**Excerpt:**
-*-

Change 19860 by [EMAIL PROTECTED] on 2003/06/27 05:02:14

        Subject: Re: Change 19854: Bite the bullet and apply the hash randomisation 
patch.
        From: Tim Bunce <[EMAIL PROTECTED]>
        Date: Thu, 26 Jun 2003 10:53:22 +0100
        Message-ID: <[EMAIL PROTECTED]>

Affected files ...

... //depot/perl/INSTALL#126 edit

Differences ...

==== //depot/perl/INSTALL#126 (text) ====
Index: perl/INSTALL
--- perl/INSTALL#125~19854~     Wed Jun 25 22:32:02 2003
+++ perl/INSTALL        Thu Jun 26 22:02:14 2003
@@ -840,7 +840,7 @@
 
 In Perls 5.8.0 and earlier it was easy to create degenerate hashes.
 Processing such hashes would consume large amounts of CPU time,
-causing a "Denial of Service" attack against Perl.  Such hashes may be
+enabling a "Denial of Service" attack against Perl.  Such hashes may be
 a problem for example for mod_perl sites, sites with Perl CGI scripts
 and web services, that process data originating from external sources.
 
@@ -848,23 +848,23 @@
 to create such degenerate hashes.

-*-

**Source material:**
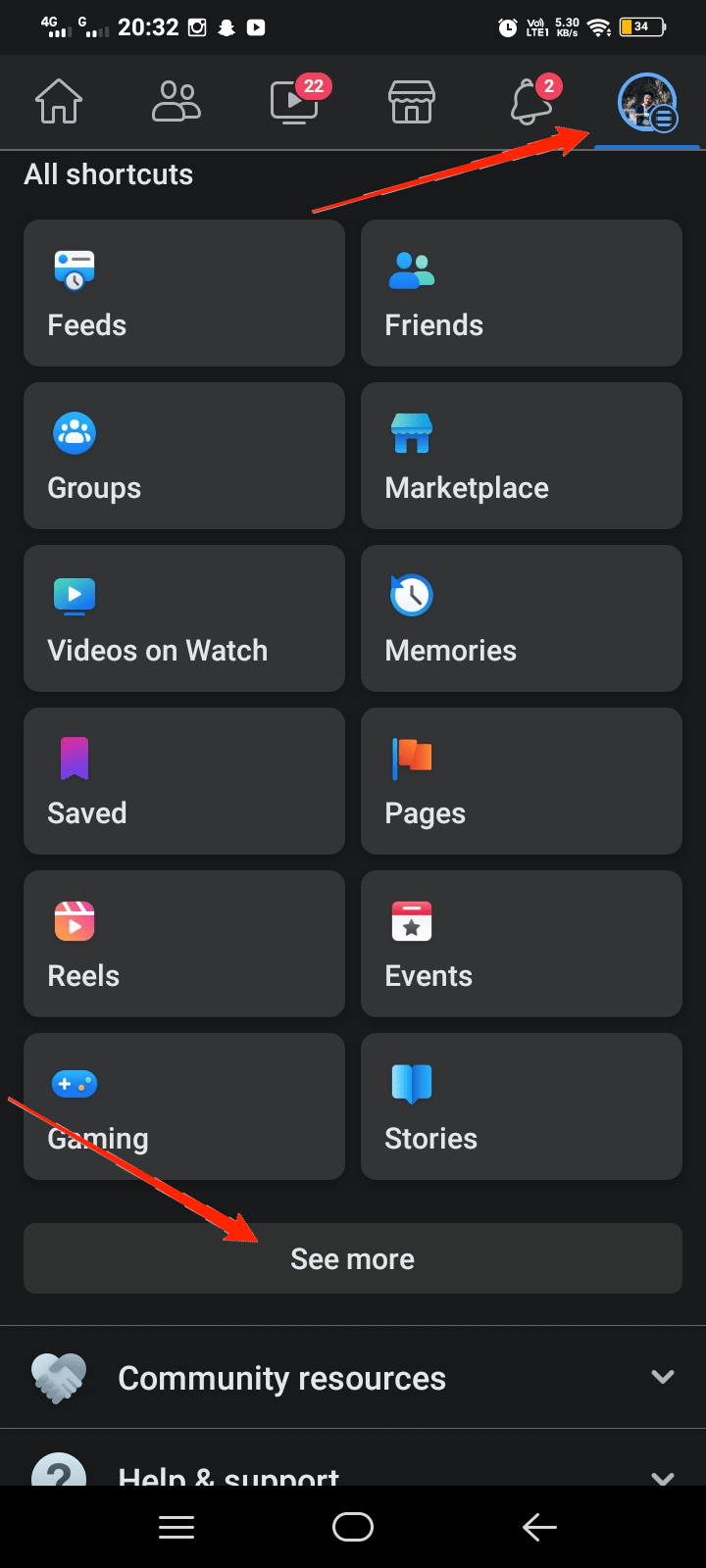Viewport: 706px width, 1568px height.
Task: Open the Facebook Home feed icon
Action: [x=59, y=101]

-*-

**Exercise brief:** Pick up the Perl INSTALL patch above after its last line and keep it going.

**In response:**
 Because of this feature the keys(), values(), and each() functions
-will return the hash elements in different order between different
+may return the hash elements in different order between different
 runs of Perl even with the same data.  One can still revert to the old
-predictable order by setting the environment variable PERL_HASH_SEED,
+repeatable order by setting the environment variable PERL_HASH_SEED,
 see L<perlrun>.  Another option is to add -DUSE_HASH_SEED_EXPLICIT to
 the compilation flags, in which case one has to explicitly set the
 PERL_HASH_SEED environment variable to enable the security feature,
 or -DNO_HASH_SEED to completely disable the feature.
 
-B<Perl does not guarantee any ordering of the hash keys>, and the
+B<Perl has never guaranteed any ordering of the hash keys>, and the
 ordering has already changed several times during the lifetime of
-Perl 5.  Also, the ordering of hash keys already (in Perl 5.8.0 and
-earlier) depends on the insertion order.
+Perl 5.  Also, the ordering of hash keys has always been, and
+continues to be, affected by the insertion order.
 
 Note that because of this randomisation for example the Data::Dumper
 results will be different between different runs of Perl since
 Data::Dumper by default dumps hashes "unordered".  The use of the
-Data::Dumper C<Sortkeys> filter is recommended.
+Data::Dumper C<Sortkeys> option is recommended.
 
 =head2 SOCKS
 
End of Patch.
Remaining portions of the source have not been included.